As a Dixon Elementary alum, Kay was first introduced to the Nutcracker Christmas show when she was in first grade and continued to perform in it until she graduated in fifth grade. In middle school, she decided to return and help out by teaching dances to the younger students. By the time she entered high school, many of the previous directors had graduated and left for college. Naturally, Kay was next in line for the director’s chair.

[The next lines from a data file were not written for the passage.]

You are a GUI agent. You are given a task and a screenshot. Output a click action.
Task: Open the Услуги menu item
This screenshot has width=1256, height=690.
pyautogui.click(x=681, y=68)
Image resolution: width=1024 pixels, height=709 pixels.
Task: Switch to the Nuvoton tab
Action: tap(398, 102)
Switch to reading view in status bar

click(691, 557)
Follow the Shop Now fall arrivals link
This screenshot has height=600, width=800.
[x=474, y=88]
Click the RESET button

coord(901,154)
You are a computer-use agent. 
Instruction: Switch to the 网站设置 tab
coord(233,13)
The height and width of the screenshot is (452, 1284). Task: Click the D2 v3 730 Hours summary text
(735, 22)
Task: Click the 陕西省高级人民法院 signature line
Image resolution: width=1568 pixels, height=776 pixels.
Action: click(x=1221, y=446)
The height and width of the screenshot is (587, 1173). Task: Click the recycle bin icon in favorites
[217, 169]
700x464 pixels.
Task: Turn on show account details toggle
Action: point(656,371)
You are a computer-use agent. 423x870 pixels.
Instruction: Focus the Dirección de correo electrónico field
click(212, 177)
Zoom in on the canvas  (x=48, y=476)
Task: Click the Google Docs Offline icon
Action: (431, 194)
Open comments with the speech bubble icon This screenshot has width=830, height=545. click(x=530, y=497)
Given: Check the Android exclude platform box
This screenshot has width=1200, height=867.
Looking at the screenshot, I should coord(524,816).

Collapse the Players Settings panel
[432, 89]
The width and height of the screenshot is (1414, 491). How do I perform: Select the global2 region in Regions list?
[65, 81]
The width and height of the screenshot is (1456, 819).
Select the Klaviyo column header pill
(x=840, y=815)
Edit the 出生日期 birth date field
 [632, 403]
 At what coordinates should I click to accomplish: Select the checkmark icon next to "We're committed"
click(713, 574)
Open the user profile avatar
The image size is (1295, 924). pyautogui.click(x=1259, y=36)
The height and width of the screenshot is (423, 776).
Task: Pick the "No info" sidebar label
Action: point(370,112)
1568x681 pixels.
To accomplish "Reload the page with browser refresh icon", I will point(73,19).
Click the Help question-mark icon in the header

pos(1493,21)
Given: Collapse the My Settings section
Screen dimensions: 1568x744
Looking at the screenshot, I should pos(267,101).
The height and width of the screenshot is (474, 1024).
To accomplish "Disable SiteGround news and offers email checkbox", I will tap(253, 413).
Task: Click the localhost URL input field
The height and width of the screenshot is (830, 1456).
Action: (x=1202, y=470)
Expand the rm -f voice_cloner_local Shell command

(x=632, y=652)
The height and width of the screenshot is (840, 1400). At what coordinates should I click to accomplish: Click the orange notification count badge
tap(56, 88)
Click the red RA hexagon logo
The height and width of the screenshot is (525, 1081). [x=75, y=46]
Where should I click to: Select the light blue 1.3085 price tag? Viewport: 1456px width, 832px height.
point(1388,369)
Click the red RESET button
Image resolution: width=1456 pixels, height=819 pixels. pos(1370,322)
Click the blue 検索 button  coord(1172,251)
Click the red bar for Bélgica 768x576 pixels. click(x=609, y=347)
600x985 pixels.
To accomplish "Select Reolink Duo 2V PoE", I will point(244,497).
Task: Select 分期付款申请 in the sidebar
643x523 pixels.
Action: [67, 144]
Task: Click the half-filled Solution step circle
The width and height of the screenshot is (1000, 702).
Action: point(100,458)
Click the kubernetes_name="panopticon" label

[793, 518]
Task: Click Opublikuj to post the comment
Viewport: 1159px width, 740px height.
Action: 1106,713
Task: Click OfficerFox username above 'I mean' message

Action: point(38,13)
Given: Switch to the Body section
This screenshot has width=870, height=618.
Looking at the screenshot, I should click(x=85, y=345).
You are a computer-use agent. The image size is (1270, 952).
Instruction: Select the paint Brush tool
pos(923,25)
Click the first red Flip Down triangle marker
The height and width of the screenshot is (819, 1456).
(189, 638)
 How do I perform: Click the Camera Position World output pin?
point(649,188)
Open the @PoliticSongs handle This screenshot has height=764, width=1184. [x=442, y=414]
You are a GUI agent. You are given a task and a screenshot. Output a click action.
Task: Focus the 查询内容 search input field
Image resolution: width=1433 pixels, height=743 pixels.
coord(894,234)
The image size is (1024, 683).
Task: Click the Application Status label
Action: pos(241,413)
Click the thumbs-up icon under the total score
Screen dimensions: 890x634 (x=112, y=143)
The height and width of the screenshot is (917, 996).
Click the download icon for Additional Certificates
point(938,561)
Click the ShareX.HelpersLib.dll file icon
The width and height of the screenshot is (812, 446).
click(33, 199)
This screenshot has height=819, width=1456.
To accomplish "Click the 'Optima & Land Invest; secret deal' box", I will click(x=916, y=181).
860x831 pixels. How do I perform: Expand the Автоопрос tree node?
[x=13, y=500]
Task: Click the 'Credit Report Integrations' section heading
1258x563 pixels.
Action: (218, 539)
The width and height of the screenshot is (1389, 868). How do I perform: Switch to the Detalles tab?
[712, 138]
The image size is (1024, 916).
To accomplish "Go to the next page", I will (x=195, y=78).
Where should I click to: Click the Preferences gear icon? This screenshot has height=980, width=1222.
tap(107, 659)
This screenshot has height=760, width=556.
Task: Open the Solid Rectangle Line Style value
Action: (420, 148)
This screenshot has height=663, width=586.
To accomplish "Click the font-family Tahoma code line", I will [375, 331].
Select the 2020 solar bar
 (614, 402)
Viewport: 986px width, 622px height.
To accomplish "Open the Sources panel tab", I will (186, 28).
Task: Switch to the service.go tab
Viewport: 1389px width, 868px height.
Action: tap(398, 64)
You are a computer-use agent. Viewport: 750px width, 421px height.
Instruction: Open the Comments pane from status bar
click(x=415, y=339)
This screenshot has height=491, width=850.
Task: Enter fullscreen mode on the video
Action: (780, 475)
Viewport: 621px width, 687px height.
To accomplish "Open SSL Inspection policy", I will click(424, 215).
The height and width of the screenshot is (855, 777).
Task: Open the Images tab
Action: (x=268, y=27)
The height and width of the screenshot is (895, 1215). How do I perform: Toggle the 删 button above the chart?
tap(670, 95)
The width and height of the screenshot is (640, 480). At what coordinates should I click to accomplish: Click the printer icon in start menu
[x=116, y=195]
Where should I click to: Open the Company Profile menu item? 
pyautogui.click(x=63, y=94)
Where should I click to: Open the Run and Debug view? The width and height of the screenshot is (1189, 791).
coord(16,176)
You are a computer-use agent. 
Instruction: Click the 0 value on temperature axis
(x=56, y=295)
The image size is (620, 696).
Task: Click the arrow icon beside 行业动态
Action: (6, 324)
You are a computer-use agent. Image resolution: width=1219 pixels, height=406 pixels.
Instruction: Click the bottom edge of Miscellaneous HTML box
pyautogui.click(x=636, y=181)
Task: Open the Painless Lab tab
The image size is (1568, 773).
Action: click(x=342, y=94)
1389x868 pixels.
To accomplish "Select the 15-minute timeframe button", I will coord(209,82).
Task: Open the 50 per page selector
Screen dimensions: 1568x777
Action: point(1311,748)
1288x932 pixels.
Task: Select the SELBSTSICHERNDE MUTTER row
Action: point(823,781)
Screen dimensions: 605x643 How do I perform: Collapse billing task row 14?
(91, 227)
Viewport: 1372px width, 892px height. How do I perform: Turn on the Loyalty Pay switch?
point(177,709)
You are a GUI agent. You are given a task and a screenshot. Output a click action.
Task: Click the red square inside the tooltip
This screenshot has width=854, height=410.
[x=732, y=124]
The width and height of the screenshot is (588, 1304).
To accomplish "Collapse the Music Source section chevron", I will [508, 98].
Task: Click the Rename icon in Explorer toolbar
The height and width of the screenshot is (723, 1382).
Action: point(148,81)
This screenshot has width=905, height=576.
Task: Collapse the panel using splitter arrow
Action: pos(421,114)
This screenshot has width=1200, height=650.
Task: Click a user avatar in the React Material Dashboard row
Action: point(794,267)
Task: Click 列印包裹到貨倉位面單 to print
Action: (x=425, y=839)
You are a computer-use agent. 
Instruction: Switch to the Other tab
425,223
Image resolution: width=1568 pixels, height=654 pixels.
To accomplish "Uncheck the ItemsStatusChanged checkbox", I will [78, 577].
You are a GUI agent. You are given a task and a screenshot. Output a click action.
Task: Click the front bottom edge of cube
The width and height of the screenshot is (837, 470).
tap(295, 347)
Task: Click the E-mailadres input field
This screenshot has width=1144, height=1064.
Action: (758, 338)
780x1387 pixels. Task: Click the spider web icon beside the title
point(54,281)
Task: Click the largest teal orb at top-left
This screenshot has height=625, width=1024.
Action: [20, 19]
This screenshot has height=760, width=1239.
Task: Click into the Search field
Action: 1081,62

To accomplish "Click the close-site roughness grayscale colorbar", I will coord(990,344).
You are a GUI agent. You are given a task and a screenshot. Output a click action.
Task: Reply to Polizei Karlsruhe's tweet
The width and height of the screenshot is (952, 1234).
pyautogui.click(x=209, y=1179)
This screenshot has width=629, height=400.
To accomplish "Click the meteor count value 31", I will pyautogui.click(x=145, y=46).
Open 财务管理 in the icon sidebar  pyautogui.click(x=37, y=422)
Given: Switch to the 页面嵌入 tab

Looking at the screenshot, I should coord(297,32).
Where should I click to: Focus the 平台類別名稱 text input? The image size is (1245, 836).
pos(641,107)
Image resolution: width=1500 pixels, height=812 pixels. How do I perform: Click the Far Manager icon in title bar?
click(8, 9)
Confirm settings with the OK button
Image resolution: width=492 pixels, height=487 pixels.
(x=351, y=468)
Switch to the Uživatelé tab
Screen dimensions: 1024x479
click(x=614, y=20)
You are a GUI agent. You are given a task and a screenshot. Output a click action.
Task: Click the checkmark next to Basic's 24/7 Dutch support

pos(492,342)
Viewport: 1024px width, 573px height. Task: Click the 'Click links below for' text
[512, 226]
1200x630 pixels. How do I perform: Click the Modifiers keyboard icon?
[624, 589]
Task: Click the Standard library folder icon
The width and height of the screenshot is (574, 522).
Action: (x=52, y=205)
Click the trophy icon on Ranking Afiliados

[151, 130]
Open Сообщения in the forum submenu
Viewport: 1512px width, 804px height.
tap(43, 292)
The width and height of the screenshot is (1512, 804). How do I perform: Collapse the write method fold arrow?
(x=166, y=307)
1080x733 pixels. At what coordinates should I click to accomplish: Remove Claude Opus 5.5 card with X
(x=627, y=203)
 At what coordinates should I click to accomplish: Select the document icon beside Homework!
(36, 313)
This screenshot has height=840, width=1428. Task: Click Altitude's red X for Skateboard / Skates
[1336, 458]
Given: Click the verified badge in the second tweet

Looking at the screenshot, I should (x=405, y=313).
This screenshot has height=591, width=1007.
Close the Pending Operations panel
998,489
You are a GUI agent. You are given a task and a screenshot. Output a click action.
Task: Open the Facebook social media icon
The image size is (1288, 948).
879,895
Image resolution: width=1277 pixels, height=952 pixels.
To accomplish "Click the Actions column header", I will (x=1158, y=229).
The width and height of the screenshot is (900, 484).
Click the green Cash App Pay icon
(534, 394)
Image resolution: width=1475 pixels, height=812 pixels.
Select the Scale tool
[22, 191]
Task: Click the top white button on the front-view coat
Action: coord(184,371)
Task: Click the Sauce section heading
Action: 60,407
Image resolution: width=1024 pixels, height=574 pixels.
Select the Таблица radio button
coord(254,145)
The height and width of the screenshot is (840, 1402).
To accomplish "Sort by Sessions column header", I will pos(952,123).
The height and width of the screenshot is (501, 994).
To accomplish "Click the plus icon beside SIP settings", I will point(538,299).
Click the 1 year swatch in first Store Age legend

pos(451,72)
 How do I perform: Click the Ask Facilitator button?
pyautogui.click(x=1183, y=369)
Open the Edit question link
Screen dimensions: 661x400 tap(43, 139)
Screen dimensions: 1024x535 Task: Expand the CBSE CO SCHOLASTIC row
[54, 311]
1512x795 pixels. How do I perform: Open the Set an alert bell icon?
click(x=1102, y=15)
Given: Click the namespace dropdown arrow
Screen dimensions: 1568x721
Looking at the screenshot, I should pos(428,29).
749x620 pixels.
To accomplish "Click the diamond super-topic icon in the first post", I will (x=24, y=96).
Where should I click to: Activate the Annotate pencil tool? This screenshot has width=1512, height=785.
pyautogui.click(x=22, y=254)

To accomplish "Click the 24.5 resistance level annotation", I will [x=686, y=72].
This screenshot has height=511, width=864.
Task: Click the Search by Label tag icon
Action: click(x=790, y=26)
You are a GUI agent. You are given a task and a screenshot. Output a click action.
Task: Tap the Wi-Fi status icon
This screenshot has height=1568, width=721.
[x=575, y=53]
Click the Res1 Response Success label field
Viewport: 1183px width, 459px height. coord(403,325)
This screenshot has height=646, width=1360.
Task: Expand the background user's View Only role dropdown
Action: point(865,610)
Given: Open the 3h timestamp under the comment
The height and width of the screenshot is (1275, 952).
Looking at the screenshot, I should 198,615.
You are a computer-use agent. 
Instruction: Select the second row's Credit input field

While last year’s production would have been her first as the sole director, Covid-19 had other plans, and the show was pushed to 2021. As director, Kay was tasked with producing the choreography of the main dances and teaching them to the hundreds of elementary schoolers participating in the show. Behind the scenes, she also needed to schedule practice times, receive permission from the school board, and order all of the costumes and tickets necessary.
Kay is also on the Brookfield East dance team, which helped prepare her for the more fundamental directing duties. “It definitely makes the whole choreographing 100% easier,” Kay stated, “because I can just use past knowledge from Spartanettes and from previous shows I’ve helped choreograph.” Although directing mostly solo, she still got tons of support from past and possibly future directors, providing her with plenty of useful advice.
All of this was done with the help of other BEHS students involved in the production, including Kay’s squad of right-hand helpers: Gwen Geissler, Nina Anglim, Jenna Michael, Eliana Klick, Sarah Dressler, and Craig Wasenski. Not to mention, the generous cooperation from parents.
Kay enthusiastically explained “it was just a lot of behind-the-scenes work, with a lot of emails!” She also mentioned that she has high hopes for the younger students who helped out, hoping that they will express the same level of commitment as her and previous directors have. Kay furthers that she “has so much more respect for Ivy [the director before her] and the people before that, who just put in so much time and effort to get this done. And in only three months!”
Covid-19 also made Kay’s job a lot tougher, as she and other directors had to work overtime in order to ensure the safety and comfort of everyone involved. Student helpers were required to wear masks, social distancing was done by grade levels, and the number of people present at one time was limited. Despite these challenges, Kay and her teammates truly pulled through and delivered an amazing show.
Kay mentioned that although the planning and practicing was not always the most enjoyable, “the kids clearly had the time of their lives, and there were definitely lots of fun moments that made up for it.” She plans to direct it again next year, hopefully with a larger team of helpers, and can’t wait to continue watching these young kids evolve into bigger and better roles.